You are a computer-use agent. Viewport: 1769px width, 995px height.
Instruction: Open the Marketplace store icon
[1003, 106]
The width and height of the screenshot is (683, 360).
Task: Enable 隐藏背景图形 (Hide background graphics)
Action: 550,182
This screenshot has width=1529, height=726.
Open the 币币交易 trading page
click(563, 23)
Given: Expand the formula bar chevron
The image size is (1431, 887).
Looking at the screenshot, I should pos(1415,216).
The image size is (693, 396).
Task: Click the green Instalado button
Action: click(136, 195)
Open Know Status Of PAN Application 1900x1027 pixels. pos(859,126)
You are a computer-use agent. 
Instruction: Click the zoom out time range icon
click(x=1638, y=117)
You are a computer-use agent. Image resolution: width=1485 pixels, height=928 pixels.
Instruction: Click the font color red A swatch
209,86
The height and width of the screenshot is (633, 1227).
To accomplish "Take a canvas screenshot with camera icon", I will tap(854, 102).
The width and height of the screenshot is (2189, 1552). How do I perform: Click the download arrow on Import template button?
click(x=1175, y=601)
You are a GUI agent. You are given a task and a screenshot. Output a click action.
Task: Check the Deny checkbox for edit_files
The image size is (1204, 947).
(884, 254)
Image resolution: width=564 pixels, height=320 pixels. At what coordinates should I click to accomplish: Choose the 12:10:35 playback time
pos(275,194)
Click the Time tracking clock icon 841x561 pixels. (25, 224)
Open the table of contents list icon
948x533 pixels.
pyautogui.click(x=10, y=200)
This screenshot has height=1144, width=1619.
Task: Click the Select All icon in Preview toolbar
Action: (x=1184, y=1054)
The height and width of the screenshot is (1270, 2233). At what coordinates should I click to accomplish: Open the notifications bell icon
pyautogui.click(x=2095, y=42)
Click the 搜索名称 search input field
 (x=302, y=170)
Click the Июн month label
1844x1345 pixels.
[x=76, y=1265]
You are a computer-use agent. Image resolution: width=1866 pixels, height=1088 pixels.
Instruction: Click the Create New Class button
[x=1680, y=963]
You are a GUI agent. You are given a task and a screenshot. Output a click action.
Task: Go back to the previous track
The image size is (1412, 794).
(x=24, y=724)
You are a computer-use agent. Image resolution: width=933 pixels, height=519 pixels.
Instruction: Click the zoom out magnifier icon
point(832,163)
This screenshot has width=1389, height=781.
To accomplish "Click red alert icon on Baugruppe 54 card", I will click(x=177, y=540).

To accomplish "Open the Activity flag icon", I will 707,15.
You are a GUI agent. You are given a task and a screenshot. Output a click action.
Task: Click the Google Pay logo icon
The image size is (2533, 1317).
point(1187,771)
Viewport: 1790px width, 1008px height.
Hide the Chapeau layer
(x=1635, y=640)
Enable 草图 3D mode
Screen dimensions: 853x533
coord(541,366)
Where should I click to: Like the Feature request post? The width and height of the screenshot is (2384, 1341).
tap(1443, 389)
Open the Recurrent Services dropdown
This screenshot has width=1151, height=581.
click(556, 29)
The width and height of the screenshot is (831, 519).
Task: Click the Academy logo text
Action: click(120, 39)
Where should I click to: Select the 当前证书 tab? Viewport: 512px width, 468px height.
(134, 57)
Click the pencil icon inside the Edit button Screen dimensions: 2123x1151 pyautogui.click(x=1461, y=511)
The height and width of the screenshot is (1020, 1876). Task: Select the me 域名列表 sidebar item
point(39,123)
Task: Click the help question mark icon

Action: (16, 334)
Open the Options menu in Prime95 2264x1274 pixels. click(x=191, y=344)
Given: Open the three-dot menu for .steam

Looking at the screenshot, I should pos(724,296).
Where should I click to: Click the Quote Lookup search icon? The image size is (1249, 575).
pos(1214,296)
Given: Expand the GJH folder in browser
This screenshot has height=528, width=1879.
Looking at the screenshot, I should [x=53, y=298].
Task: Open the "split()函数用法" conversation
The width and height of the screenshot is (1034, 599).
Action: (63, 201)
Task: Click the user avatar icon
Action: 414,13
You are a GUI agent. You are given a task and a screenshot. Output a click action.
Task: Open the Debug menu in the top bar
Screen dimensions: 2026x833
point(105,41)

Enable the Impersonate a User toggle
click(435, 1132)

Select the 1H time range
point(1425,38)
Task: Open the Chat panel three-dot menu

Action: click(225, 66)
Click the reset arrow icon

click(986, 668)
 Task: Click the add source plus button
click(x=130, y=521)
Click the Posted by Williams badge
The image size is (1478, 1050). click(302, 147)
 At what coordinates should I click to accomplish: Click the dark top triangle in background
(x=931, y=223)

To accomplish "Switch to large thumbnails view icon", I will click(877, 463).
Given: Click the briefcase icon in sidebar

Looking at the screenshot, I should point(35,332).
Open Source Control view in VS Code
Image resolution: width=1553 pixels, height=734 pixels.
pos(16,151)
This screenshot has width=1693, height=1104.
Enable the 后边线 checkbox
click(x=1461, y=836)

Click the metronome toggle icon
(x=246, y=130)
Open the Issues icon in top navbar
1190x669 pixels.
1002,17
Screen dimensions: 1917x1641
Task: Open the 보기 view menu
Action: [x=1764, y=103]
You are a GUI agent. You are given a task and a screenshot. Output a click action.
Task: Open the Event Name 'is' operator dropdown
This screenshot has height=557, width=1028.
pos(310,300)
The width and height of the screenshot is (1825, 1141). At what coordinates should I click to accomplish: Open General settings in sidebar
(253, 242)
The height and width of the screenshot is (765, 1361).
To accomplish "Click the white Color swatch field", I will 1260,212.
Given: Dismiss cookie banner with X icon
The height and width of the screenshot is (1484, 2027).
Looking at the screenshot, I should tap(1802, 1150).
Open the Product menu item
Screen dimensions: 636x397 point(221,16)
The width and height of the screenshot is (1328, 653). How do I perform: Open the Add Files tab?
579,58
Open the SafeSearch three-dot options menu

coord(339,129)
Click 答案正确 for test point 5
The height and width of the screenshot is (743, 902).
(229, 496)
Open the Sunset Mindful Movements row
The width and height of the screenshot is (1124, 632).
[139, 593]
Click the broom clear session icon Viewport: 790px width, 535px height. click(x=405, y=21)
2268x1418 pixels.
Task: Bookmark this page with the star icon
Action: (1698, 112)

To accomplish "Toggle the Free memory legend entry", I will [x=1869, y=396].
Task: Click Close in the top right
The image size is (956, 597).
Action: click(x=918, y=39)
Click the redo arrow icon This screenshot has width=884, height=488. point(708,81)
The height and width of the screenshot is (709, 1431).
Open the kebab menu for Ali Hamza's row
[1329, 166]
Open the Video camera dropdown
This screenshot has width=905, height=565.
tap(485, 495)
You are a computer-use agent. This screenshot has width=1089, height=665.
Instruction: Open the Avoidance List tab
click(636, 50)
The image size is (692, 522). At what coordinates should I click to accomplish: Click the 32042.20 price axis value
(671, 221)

■ ■ ■

Aim of the exercise
What lines in the listing above hold the string "camera"? List them.

Result of this task
To accomplish "Take a canvas screenshot with camera icon", I will tap(854, 102).
Open the Video camera dropdown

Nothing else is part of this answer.